Williams and her BePink team would drive all over Europe to race, sometimes spending up to 10 hours in the back of a van. Her parents had to help her out with money as she barely got paid anything.

It laid the foundations for her success though. A move to what was then known as Orica-Scott followed in 2017 and she went on to spend six seasons with the Australian outfit, helping them through the most successful time in their history.

Along the way, Williams showed off her talent in the time trial, finishing a career-best 11th at the World Championships in 2018 and securing a bronze medal in the Commonwealth Games in 2022.

All the while, she was showing young girls in New Zealand that you could be successful in professional cycling, even if you came from the other side of the world.

Many of the country’s best female cyclists – Niamh Fisher-Black, Henrietta Christie, Mikayla Harvey, Ella Harris – have broken through while Williams was riding on the World Tour.

Champions Georgia Williams and Patrick Bevin at Cycling NZ’s elite national time trial in Hawkes Bay in 2019. Photo: John Cowpland/ alphapix Credit: John Cowpland / alphapix

When Auckland’s Ella Wyllie, one of the most promising young climbers in the sport, joined the pro ranks this year, she credited Williams for leading the way.  

“Someone who inspired me to do so was Georgia Williams, she used to ride for GreenEDGE Cycling, and seeing her success in Europe was really inspiring – especially because of how tough it is to make it from New Zealand,” the 21-year-old said after signing with Team Jayco AlUla.

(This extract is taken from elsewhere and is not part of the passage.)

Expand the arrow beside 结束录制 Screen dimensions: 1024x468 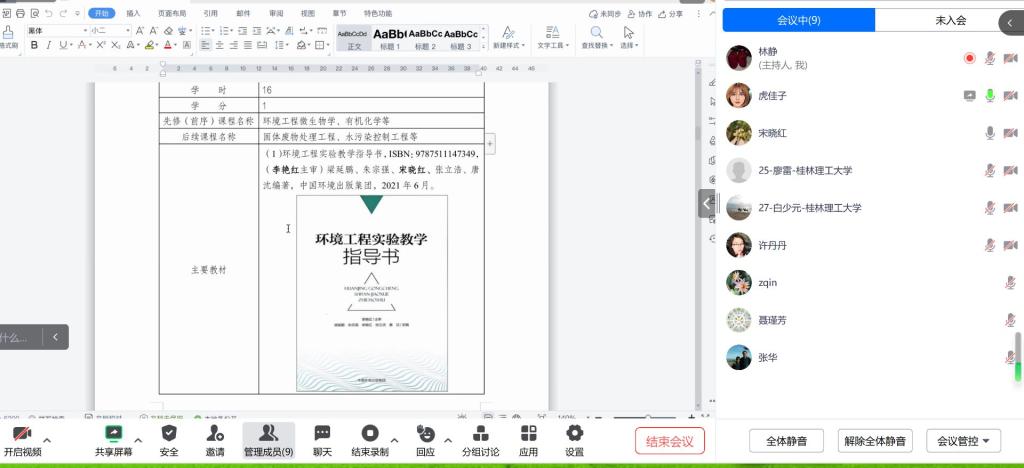tap(393, 440)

Williams has had messages from young girls asking her how they can make it to the top as well. Another girl she’s now coaching travelled over and watched her race at the Tour de France last year and wants to make it to the pinnacle of cycling too.

It’s fitting then that after inspiring the next generation, she’s now helping them follow in her wheel. Williams has started a coaching business – Momentum Coaching – and is working with a range of riders, young and old.

“I think it’s just such a rewarding job to help someone improve in sport that they really like and enjoy. Just seeing them even be so satisfied with a training session they nail, it makes me really happy,” she says.

Her vat of knowledge – dealing with injuries, concussion, riding through a global pandemic, her battle with RED-S – makes her better equipped than most to pass on advice.

“I look back at that… I went through it all for a reason. I learned so much about myself, but I also want to help other people with all of those things as well, so they don’t have to go through what I did,” she says.

Williams is also working at races too, acting as a sports director for Australian team ARA Skip Capital. She crossed the ditch last month for the road nationals and the Tour Down Under, while she’ll be the main sports director when the women’s team heads to Europe.

On the bike, Williams could do a bit of everything. It’s no surprise that now she’s stepped off it, she’s doing more of the same.

Henry Rounce is a freelance sports journalist/producer based in London, who's covered New Zealand cycling extensively for the last five years.